===== Text provided =====
There are several points worth highlighting in the above quote. First, note that normal use is “not even similar in pattern” to what we have heard before. In other words, linguistic competence is not an instance of pattern matching or recognition in any interesting sense of “pattern” or “matching.” Native speaker use extends both to novel sentences and to novel sentence patterns effortlessly. Why is this important?
IMO, one of the pitfalls of much work critical of GG is the assimilation of linguistic competence to a species of pattern matching. The idea is that a set of templates (i.e. in L&M terms: “a stored set of patterns”) combined with a large vocabulary can easily generate a large set of possible sentences in the sense of templates saturated by lexical items that fit.  Note, that such templates can be hierarchically organized and so display one of the properties of natural language Gs (i.e. hierarchical structures). Moreover, if the patterns are extractable from a subset of the relevant data then these patterns/templates can be used to project novel sentences. However, what the pattern matching conception of projection misses is that the patterns we find in Gs are not finite and the reason for this is that we can embed patterns within patterns within patterns within…you get the point. We can call the outputs of recursive rules “patterns” but this is misleading for once one sees that the patterns are endless, then Gs are not well conceived of as collections of patterns but collections of rules that generate patterns. And once one sees this, then the linguistic problem is (i) to describe these rules and their interactions and (ii) to further explain how these rules are acquired (i.e. not how the patterns are acquired).
=====
■ Required tasks
**a.** List each distinct abbreviation written in capital letters that appears in the passage on linguistic competence and pattern matching.
**b.** Continue the passage on linguistic competence and pattern matching, starting after its final sentence.
The data that follows has no connection to the passage on linguistic competence and pattern matching.
===== Given material =====
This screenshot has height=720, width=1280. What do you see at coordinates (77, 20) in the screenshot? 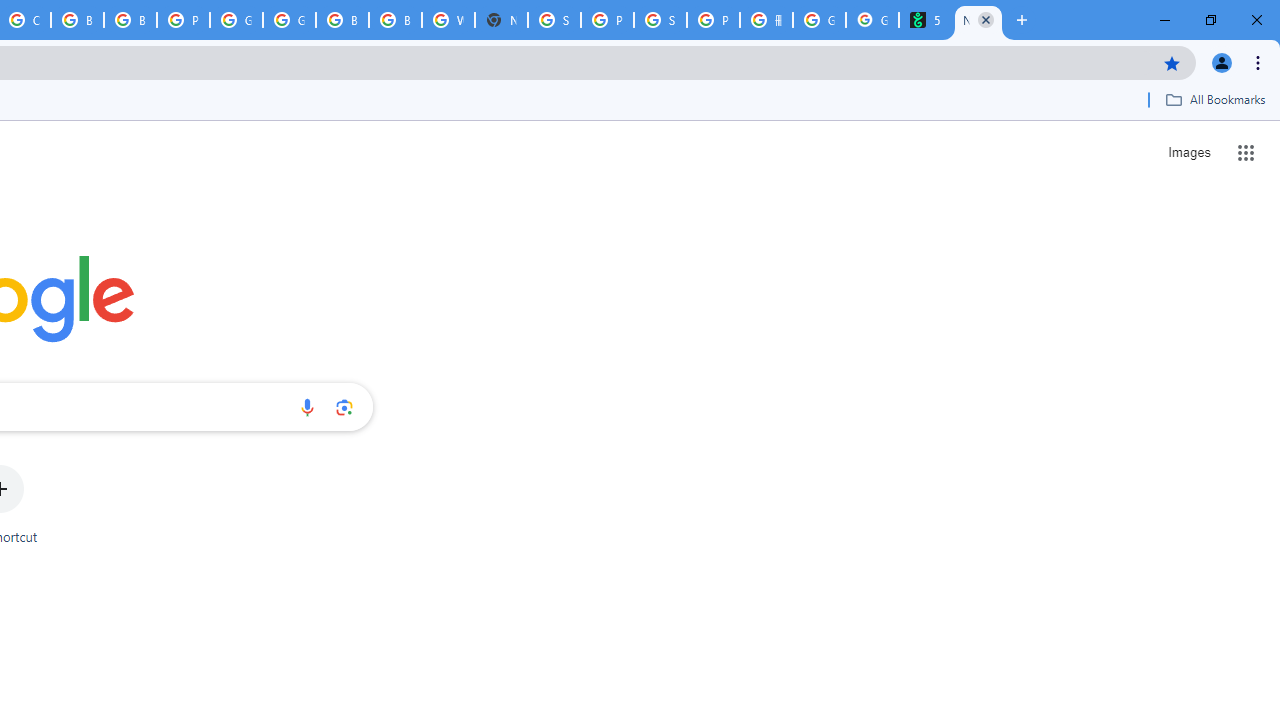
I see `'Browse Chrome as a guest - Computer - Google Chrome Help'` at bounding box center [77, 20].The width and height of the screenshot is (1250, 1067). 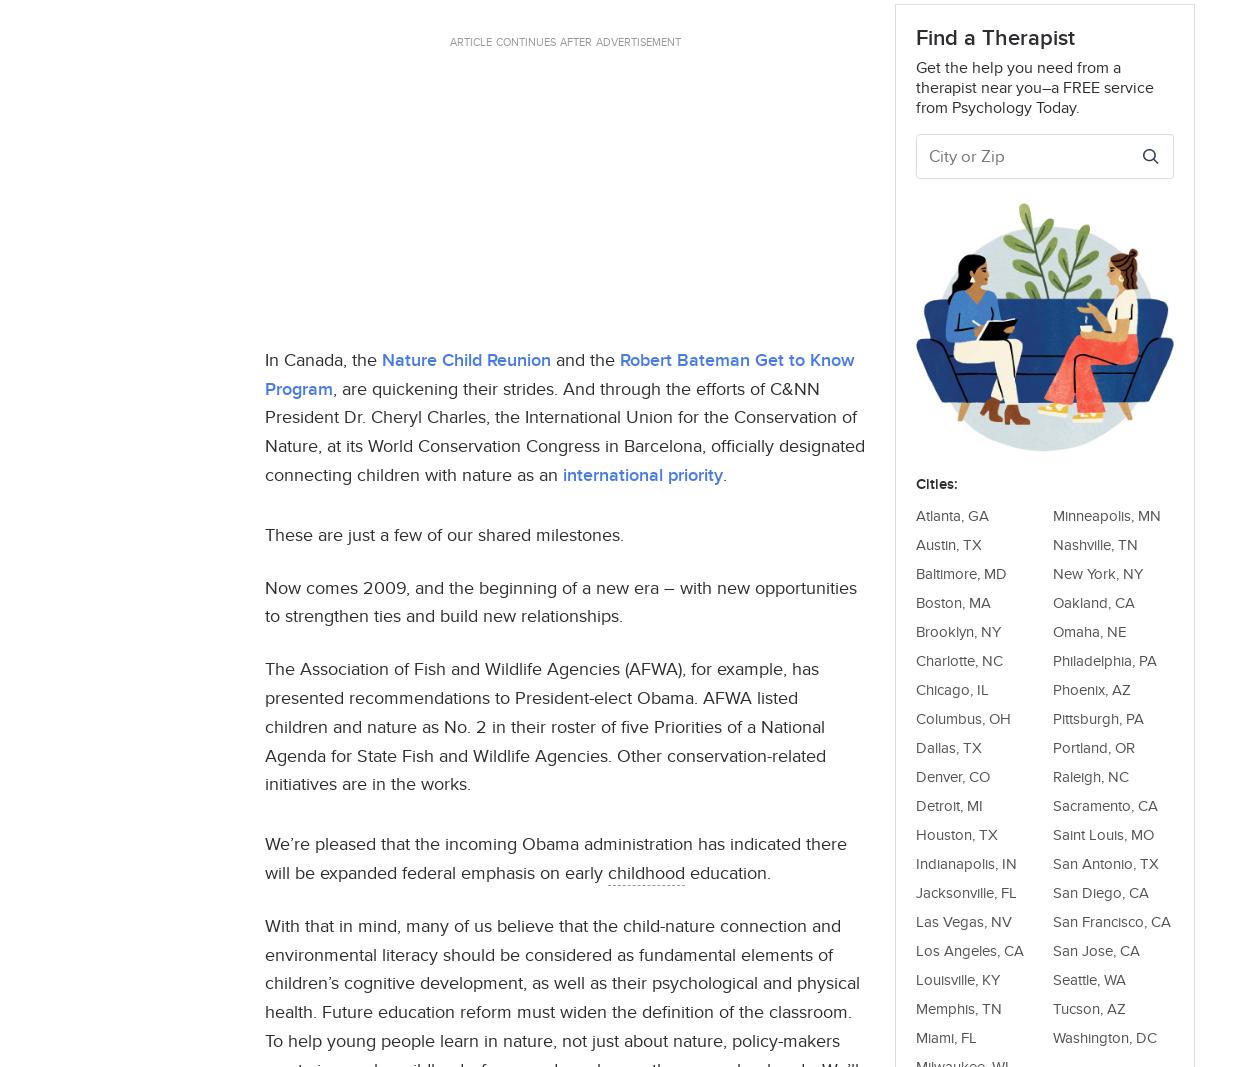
=====
■ Answers to each task
**a.** IMO, GG, L&M, Gs

**b.**
The shift in perspective from patterns (and patternings in the data (see note 5)) to generative procedures and the (often very abstract) objects that they manipulate changes what the acquisition problem amounts to. One important implication of this shift of perspective is that scouring strings for patterns in the data (as many statistical learning systems like to do) is a waste of time because these systems are looking for the wrong things (at least in syntax). They are looking for patterns whereas they should be looking for rules. As the output of the “learning” has to be systems of rules, not systems of patterns, and as rules are, at best, implicit in patterns, not explicitly manifest by them, theories that don’t focus on rules are going to be of little linguistic interest.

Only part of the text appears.